Dataset excerpt
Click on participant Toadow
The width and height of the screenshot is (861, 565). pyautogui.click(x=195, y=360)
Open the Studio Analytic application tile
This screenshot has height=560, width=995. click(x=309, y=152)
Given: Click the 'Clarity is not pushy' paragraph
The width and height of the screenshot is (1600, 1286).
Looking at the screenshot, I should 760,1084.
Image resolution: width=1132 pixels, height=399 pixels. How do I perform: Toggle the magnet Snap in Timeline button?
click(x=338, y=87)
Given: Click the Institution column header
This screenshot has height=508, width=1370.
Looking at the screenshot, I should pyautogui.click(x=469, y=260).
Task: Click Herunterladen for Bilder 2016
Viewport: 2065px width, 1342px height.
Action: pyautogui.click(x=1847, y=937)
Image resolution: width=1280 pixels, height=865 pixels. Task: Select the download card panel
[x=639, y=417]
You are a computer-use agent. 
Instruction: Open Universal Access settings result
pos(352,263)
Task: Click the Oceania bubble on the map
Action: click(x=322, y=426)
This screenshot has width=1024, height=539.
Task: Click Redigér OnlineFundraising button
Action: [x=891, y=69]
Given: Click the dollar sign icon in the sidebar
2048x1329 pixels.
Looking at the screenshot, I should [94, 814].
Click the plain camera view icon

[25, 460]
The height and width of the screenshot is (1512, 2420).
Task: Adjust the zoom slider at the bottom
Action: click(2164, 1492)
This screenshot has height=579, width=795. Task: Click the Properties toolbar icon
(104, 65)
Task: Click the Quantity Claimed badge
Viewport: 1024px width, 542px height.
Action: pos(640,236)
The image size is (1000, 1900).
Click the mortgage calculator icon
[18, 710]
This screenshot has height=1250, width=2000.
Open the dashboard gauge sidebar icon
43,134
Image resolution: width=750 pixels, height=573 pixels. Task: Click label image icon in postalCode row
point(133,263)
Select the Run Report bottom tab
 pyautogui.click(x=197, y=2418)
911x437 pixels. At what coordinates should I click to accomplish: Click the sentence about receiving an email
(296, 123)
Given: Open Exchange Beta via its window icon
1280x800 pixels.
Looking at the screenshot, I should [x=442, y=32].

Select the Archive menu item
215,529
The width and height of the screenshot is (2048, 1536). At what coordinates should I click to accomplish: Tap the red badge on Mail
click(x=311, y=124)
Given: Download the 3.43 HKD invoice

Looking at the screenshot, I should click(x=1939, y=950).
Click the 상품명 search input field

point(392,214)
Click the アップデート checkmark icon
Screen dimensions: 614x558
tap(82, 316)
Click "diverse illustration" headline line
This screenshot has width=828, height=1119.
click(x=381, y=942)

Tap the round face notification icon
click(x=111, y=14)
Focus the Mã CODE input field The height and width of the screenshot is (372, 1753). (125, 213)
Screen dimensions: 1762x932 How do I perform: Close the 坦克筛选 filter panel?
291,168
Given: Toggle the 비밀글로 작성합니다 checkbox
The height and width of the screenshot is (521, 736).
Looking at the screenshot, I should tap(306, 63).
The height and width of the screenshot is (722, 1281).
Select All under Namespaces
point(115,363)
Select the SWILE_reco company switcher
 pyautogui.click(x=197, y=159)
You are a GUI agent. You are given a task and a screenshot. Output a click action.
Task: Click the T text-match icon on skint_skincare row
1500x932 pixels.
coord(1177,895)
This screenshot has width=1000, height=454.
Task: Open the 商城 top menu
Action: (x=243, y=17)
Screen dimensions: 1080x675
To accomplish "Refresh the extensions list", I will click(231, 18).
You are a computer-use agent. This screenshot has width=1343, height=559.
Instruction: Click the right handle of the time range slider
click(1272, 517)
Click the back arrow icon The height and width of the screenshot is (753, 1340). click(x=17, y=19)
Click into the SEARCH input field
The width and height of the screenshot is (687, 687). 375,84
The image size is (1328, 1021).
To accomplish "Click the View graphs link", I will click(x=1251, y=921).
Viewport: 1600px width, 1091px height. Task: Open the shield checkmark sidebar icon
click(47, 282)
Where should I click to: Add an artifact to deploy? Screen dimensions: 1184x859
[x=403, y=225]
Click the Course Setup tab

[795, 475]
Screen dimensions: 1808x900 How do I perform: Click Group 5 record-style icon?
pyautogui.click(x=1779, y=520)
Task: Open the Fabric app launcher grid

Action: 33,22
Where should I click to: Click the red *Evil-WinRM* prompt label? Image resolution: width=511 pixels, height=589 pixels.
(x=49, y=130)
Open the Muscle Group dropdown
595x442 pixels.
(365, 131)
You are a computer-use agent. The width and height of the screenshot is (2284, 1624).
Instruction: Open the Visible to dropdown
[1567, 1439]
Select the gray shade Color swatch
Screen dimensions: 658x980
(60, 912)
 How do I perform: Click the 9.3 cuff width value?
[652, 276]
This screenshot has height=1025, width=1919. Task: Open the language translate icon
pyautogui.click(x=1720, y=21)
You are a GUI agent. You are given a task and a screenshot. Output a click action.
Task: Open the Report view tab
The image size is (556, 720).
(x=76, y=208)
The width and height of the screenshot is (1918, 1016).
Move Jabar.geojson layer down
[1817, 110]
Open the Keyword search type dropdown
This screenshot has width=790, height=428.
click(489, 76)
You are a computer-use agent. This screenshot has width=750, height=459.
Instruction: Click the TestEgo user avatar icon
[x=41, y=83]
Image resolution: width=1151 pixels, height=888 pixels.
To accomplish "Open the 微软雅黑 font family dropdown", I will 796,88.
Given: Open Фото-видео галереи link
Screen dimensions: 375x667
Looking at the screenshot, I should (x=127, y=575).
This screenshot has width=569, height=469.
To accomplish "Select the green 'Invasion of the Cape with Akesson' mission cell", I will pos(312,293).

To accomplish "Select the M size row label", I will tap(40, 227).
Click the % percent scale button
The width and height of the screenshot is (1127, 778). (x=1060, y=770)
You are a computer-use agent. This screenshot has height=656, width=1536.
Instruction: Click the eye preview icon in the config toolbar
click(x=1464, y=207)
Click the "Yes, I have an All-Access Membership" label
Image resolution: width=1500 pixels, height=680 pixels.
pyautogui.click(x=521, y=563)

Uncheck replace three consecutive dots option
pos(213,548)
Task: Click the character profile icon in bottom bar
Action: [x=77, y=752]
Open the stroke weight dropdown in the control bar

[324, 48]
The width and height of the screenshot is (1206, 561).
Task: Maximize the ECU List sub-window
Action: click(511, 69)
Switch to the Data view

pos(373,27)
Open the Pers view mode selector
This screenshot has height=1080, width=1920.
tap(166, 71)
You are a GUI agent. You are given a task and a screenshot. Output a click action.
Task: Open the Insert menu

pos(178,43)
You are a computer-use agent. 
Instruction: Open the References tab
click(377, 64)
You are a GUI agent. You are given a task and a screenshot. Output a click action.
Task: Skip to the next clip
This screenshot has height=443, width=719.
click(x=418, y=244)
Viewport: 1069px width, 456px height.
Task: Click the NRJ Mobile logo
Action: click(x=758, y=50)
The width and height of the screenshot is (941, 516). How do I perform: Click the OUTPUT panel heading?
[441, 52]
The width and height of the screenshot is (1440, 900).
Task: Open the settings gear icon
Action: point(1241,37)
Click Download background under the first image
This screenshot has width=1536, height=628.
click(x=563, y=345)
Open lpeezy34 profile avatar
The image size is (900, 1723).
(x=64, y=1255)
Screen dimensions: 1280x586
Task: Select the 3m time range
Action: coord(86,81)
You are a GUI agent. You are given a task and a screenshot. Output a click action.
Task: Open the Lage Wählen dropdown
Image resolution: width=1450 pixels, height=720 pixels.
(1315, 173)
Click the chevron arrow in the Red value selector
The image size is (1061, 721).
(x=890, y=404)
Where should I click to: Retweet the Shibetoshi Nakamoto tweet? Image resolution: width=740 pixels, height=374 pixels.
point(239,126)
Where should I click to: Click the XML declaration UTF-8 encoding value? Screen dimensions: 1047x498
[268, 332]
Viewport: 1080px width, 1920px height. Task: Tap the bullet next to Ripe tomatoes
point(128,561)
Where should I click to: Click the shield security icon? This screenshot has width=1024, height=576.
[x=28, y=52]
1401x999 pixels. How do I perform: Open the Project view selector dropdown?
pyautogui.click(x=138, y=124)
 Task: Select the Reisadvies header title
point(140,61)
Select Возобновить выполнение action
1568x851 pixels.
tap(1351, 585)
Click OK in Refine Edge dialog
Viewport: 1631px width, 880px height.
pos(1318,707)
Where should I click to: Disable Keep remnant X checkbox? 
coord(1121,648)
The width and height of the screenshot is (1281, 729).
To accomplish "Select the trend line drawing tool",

**EXERCISE DESCRIPTION:** Output everything from the line that contains "1401x999 pixels. How" down to the line that contains "coord(1121,648)", copying each line unchanged.

**EXERCISE RESPONSE:**
1401x999 pixels. How do I perform: Open the Project view selector dropdown?
pyautogui.click(x=138, y=124)
 Task: Select the Reisadvies header title
point(140,61)
Select Возобновить выполнение action
1568x851 pixels.
tap(1351, 585)
Click OK in Refine Edge dialog
Viewport: 1631px width, 880px height.
pos(1318,707)
Where should I click to: Disable Keep remnant X checkbox? 
coord(1121,648)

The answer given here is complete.